# Exercise goal
Please copy out the records exactly, everything from the line containing "Task: Click the next module arrow chevron" down to the line containing "will pyautogui.click(x=822, y=172).", both included.

# Supplied entries
-.-.-

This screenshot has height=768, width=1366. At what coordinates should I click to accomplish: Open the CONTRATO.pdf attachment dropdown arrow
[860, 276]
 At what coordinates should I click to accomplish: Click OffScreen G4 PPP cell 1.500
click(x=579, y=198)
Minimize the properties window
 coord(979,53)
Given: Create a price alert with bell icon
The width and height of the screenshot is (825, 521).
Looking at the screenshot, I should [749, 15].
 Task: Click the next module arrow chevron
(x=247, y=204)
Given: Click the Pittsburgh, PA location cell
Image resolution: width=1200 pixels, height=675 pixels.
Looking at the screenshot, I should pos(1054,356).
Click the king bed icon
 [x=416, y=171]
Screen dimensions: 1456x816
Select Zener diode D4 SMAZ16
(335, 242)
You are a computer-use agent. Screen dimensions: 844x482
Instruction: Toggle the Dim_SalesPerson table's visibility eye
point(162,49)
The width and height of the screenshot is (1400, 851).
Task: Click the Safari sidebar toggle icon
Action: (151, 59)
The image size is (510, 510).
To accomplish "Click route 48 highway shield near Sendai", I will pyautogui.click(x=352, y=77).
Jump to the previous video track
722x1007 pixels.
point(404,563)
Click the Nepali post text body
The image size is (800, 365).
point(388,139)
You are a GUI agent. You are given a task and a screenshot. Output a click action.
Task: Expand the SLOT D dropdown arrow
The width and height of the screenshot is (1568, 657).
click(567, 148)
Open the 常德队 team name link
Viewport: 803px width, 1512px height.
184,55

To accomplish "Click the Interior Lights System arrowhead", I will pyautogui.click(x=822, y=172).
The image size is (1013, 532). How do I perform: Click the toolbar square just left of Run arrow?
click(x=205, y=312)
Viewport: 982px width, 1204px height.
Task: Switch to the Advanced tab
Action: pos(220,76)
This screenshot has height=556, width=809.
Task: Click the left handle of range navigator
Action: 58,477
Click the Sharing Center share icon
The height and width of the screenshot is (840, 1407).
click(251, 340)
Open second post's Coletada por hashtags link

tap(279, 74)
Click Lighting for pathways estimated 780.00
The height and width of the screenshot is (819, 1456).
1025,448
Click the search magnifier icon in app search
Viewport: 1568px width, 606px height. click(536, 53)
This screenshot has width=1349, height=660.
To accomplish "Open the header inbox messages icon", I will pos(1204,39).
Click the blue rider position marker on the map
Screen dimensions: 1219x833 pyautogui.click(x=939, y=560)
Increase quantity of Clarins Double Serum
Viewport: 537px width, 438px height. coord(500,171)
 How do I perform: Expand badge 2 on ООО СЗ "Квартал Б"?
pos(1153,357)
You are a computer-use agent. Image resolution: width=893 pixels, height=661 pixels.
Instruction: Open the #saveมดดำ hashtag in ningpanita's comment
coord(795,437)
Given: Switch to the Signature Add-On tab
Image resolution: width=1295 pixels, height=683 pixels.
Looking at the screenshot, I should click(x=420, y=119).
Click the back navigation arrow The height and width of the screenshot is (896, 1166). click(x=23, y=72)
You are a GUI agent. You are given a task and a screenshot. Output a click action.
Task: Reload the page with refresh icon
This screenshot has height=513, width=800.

-.-.-

# Exercise output
 Task: Click the next module arrow chevron
(x=247, y=204)
Given: Click the Pittsburgh, PA location cell
Image resolution: width=1200 pixels, height=675 pixels.
Looking at the screenshot, I should pos(1054,356).
Click the king bed icon
 [x=416, y=171]
Screen dimensions: 1456x816
Select Zener diode D4 SMAZ16
(335, 242)
You are a computer-use agent. Screen dimensions: 844x482
Instruction: Toggle the Dim_SalesPerson table's visibility eye
point(162,49)
The width and height of the screenshot is (1400, 851).
Task: Click the Safari sidebar toggle icon
Action: (151, 59)
The image size is (510, 510).
To accomplish "Click route 48 highway shield near Sendai", I will pyautogui.click(x=352, y=77).
Jump to the previous video track
722x1007 pixels.
point(404,563)
Click the Nepali post text body
The image size is (800, 365).
point(388,139)
You are a GUI agent. You are given a task and a screenshot. Output a click action.
Task: Expand the SLOT D dropdown arrow
The width and height of the screenshot is (1568, 657).
click(567, 148)
Open the 常德队 team name link
Viewport: 803px width, 1512px height.
184,55

To accomplish "Click the Interior Lights System arrowhead", I will pyautogui.click(x=822, y=172).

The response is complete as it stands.